INSTRUCTIONS FOR THE TASK: Please restate word for word the line holding "This screenshot has width=817, height=1456." and every following line through the end of the entries.

GIVEN ENTRIES:
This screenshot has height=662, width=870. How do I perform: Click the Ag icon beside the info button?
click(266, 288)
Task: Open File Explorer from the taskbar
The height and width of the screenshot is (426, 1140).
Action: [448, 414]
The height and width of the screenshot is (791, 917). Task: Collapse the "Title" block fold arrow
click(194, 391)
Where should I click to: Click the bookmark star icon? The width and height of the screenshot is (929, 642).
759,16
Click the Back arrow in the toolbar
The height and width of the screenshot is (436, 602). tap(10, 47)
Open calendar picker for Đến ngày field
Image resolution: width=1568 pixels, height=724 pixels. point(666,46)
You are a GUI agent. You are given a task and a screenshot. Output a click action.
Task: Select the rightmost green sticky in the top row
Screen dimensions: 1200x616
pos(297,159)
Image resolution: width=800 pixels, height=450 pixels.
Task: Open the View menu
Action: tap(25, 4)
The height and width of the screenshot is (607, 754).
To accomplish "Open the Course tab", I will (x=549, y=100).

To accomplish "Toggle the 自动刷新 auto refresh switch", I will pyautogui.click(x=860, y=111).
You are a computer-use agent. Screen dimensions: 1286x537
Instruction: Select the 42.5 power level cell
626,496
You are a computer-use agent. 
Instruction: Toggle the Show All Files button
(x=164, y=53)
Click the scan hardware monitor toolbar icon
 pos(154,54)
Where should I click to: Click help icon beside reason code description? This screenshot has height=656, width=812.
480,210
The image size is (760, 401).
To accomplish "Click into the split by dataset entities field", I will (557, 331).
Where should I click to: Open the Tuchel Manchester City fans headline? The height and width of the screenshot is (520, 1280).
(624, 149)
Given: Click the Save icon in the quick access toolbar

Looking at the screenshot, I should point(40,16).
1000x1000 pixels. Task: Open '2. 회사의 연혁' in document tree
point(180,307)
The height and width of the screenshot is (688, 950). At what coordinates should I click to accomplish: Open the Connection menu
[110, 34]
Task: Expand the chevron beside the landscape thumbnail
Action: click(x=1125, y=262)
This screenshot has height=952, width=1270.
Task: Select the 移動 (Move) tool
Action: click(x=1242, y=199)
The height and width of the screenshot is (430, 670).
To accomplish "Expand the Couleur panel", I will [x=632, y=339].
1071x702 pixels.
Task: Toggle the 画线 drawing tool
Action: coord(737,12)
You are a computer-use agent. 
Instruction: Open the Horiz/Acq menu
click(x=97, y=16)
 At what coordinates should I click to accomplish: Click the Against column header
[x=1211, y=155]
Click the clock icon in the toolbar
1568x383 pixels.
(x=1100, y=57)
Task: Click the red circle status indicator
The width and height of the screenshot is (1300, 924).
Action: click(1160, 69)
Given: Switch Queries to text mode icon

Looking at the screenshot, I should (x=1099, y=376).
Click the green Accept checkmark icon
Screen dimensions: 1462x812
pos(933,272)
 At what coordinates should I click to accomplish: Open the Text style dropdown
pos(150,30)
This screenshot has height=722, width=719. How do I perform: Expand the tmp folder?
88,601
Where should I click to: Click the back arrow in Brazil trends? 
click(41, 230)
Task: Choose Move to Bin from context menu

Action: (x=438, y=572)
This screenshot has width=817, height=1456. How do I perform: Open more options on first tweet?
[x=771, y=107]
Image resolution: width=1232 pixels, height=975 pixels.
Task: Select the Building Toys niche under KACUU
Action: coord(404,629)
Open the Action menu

WRITTEN SOLUTION:
This screenshot has width=817, height=1456. How do I perform: Open more options on first tweet?
[x=771, y=107]
Image resolution: width=1232 pixels, height=975 pixels.
Task: Select the Building Toys niche under KACUU
Action: coord(404,629)
Open the Action menu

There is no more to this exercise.